La unidad utiliza emisores de infrarrojo cercano (NIR) con envoltura de cuarzo, que entregan energía directamente al recubrimiento sin calentar el aire circundante. Esto proporciona un perfil térmico ajustado a lo largo del ancho del vidrio, permitiendo curar más rápido con menos estrés térmico. La potencia de entrada se ajusta a la velocidad de línea y al espesor del vidrio, y el módulo se adapta a los puntos de montaje estándar para retrofit. Se garantiza un control de temperatura repetible, bajo mantenimiento y una salida consistente turno tras turno.

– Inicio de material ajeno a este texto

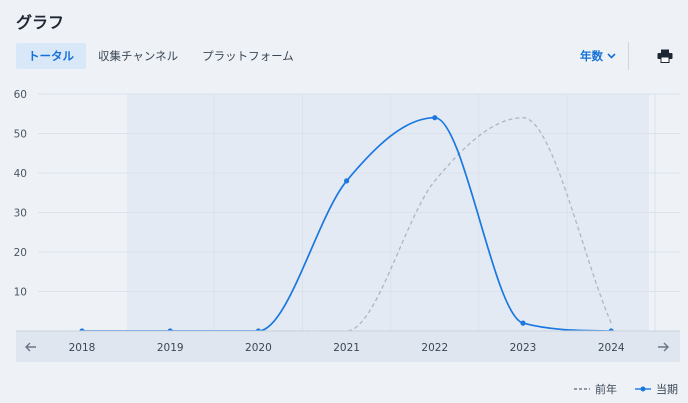 This screenshot has width=688, height=403. Describe the element at coordinates (170, 348) in the screenshot. I see `x-tick-label: 2019` at that location.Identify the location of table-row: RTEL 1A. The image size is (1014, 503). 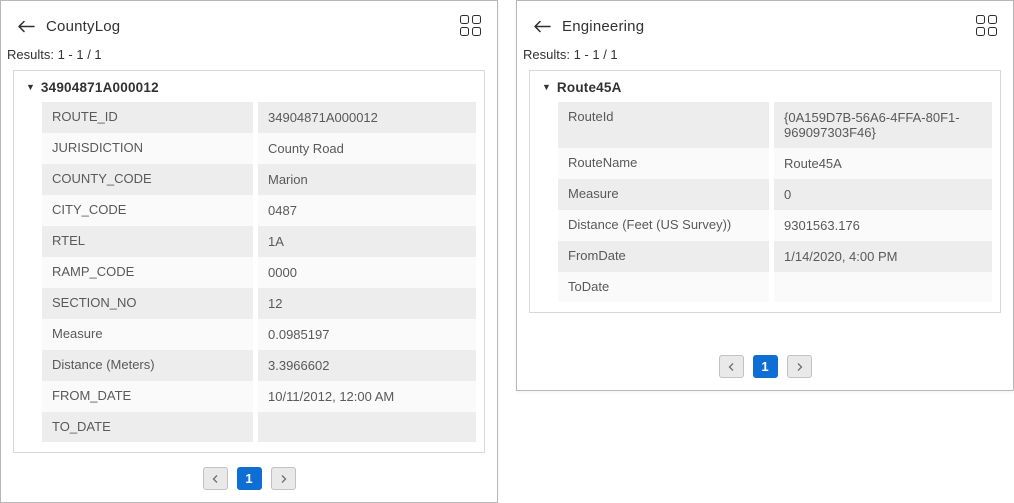
(259, 242).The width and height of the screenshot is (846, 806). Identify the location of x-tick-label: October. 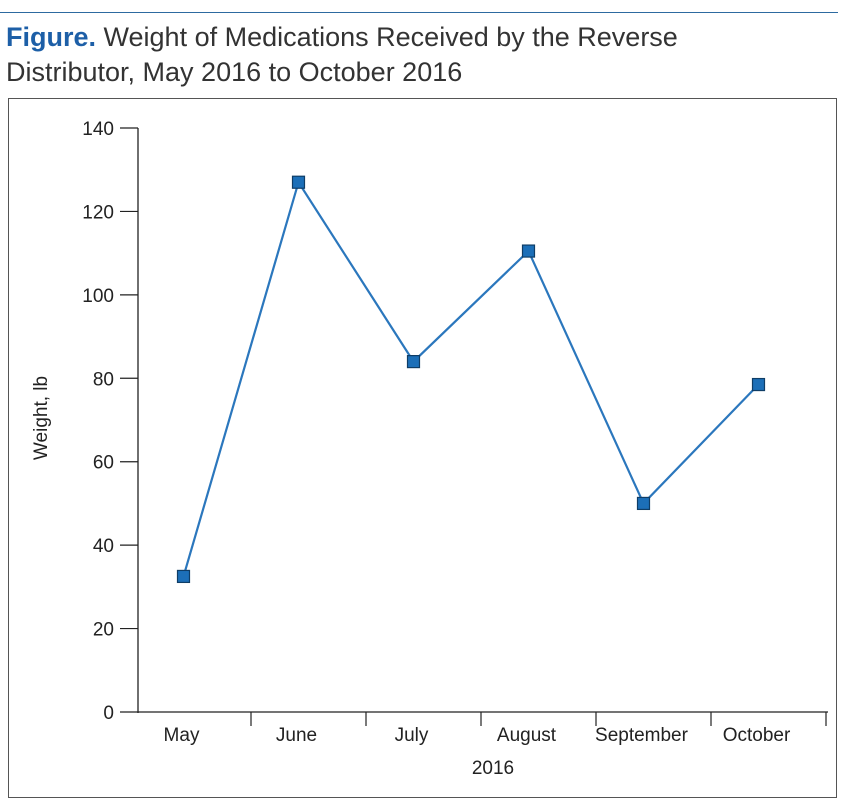
(757, 736).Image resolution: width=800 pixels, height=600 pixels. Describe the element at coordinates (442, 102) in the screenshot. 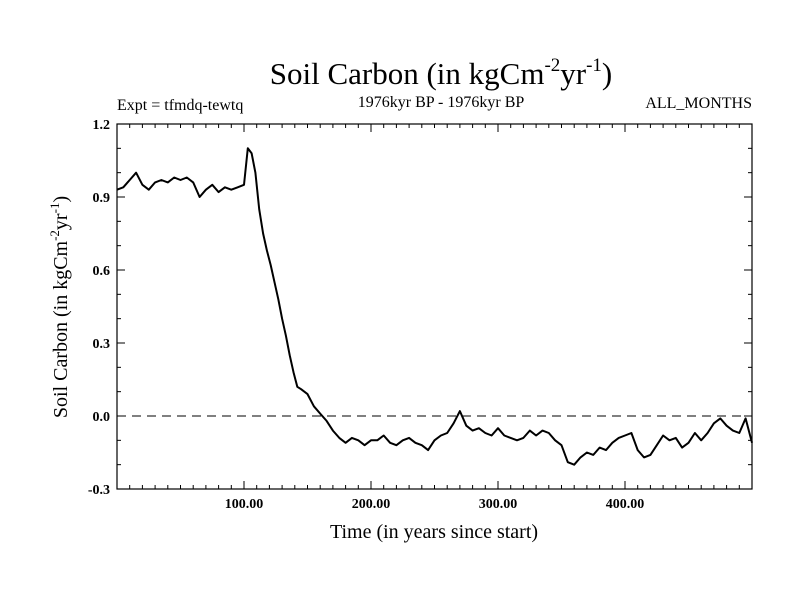

I see `period-label: 1976kyr BP - 1976kyr BP` at that location.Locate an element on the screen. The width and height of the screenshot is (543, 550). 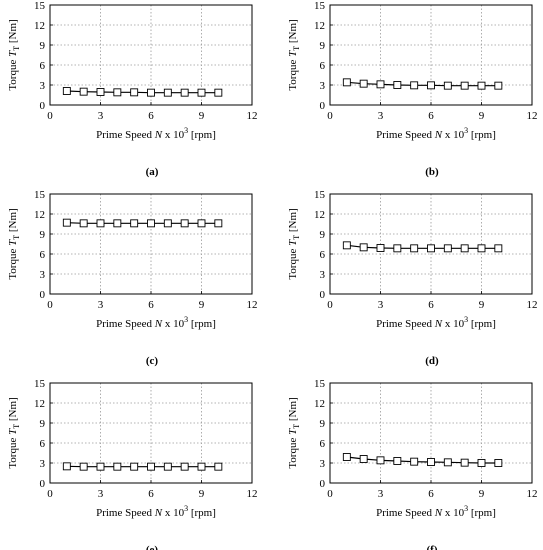
panel-caption: (b) is located at coordinates (432, 172).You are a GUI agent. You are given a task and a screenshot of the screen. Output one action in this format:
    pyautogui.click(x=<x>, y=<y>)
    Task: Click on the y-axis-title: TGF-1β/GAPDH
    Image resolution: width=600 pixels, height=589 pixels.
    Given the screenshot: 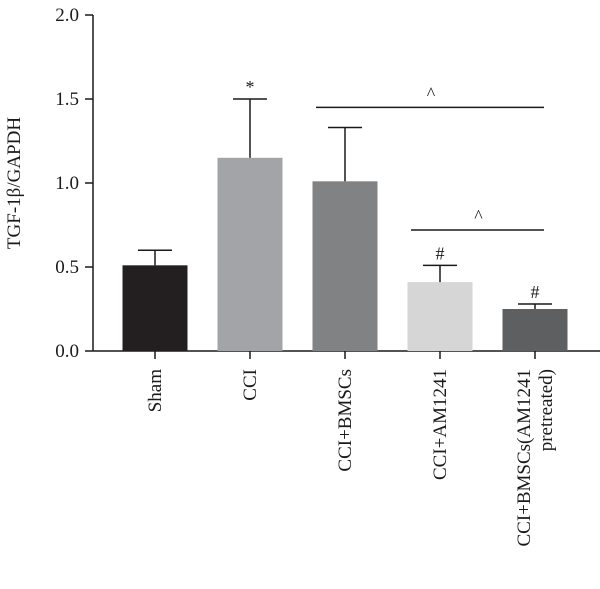 What is the action you would take?
    pyautogui.click(x=14, y=183)
    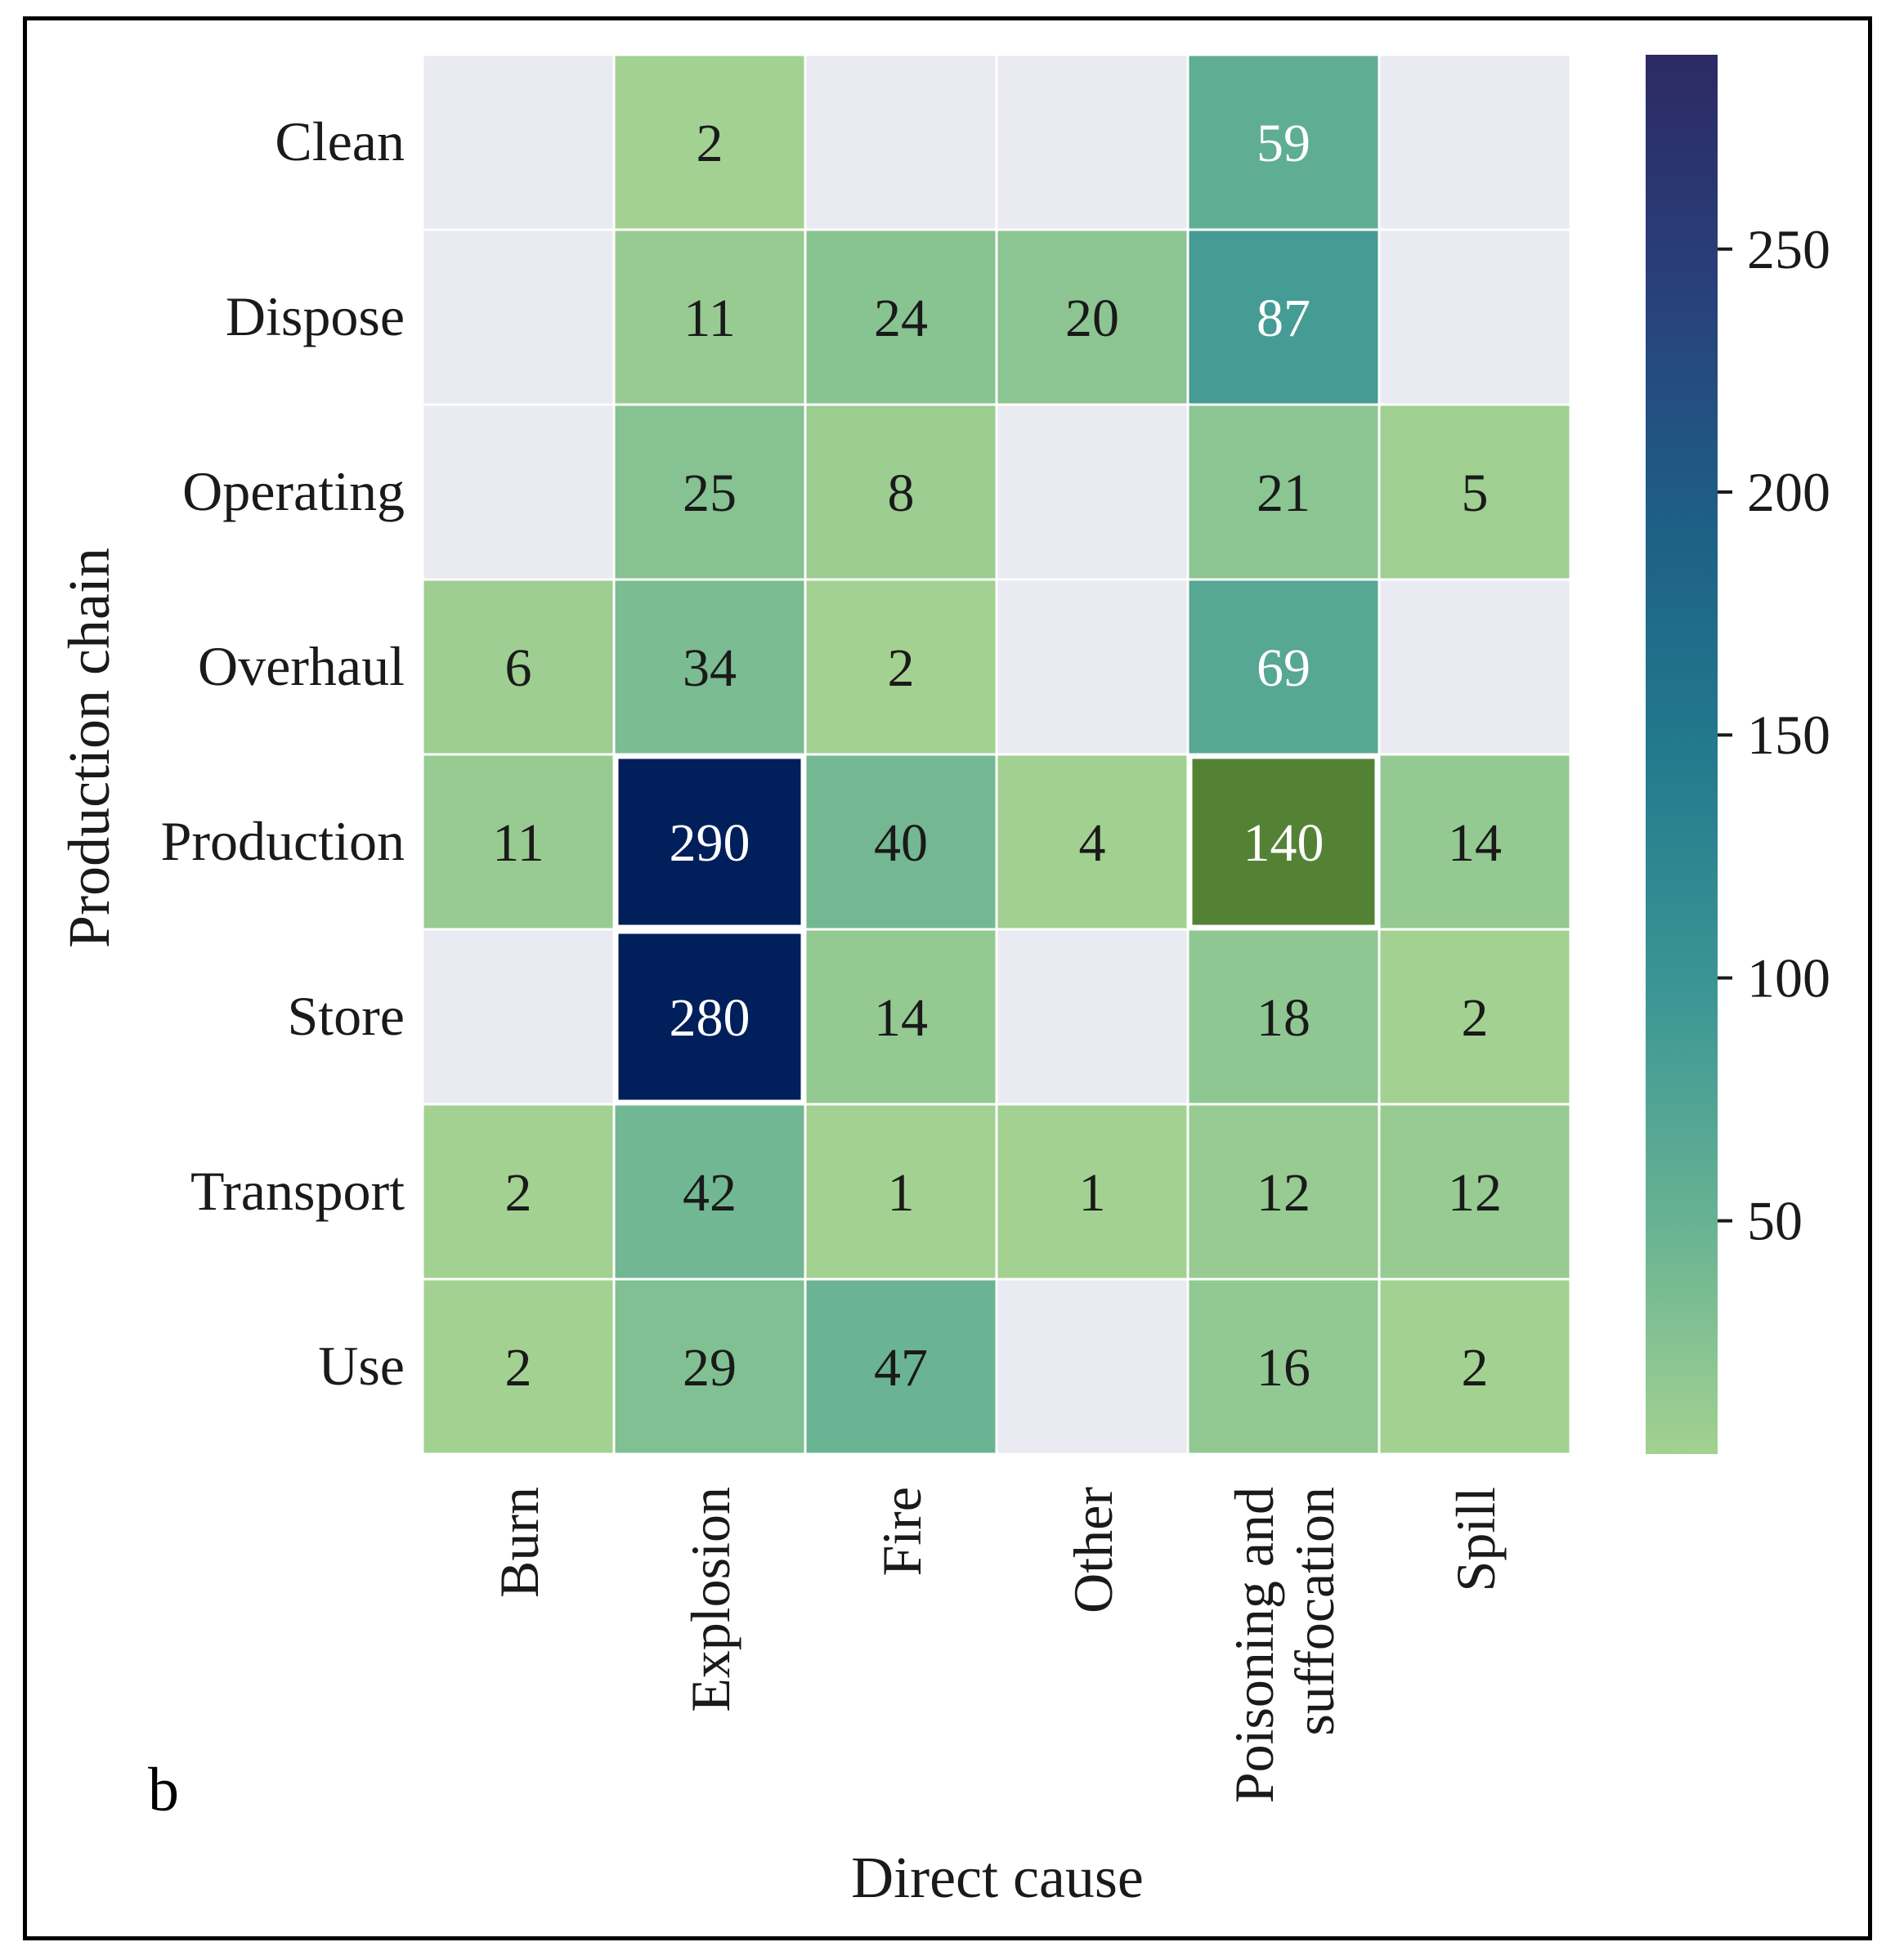 This screenshot has width=1895, height=1960. I want to click on y-axis-title: Production chain, so click(89, 748).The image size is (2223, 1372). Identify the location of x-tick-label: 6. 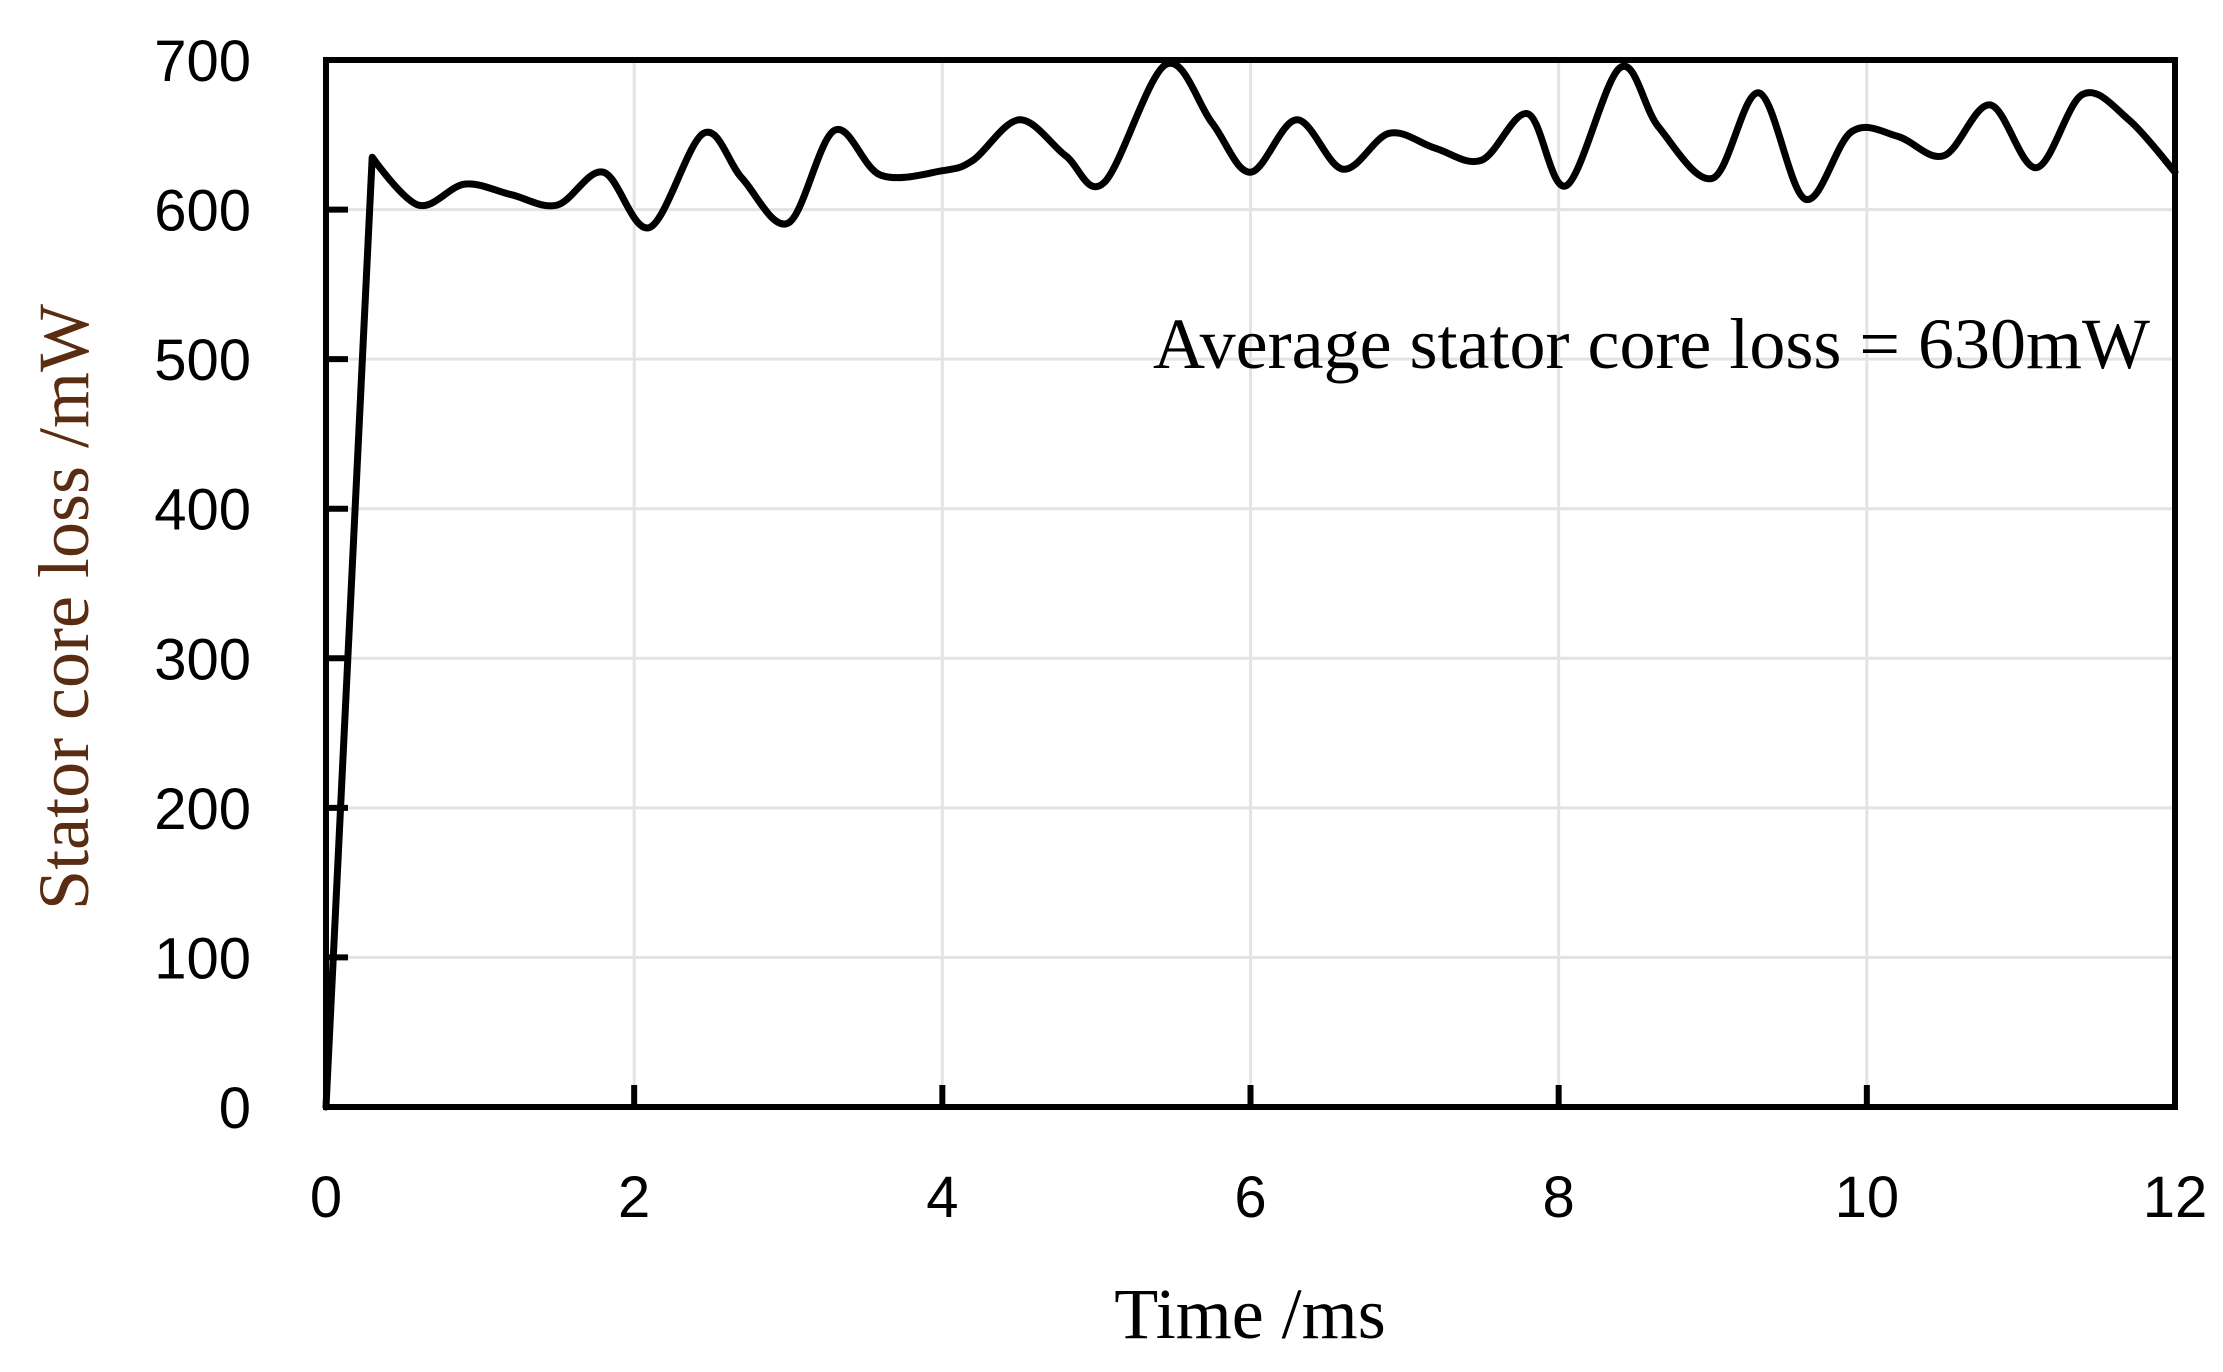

En planta, esto se traduce en ventanas de secado más cortas, mayor producción y menos productos fuera de especificación. El consumo energético disminuye porque la energía se dirige a donde importa: el film, no a calentar la planta. La seguridad también mejora, ya que el sistema calienta bajo demanda y se enfría rápidamente, reduciendo el calor residual cerca del transportador y haciendo el área de trabajo más predecible.
La instalación es sencilla, pero la alineación es imprescindible. El arreglo de emisores debe estar paralelo a la superficie del vidrio, con la distancia adecuada para evitar puntos calientes. Un error en esto provoca curado desigual y ondulaciones en el film. Se recomienda planificar una alimentación de energía limpia y suficiente ventilación alrededor del módulo. Luego, se realiza una pasada corta de cualificación con la formulación de recubrimiento para fijar velocidad, temperatura y espaciamiento.
Una vez ajustado, el secador se convierte en un parámetro de proceso fijo, una variable menos que controlar en planta.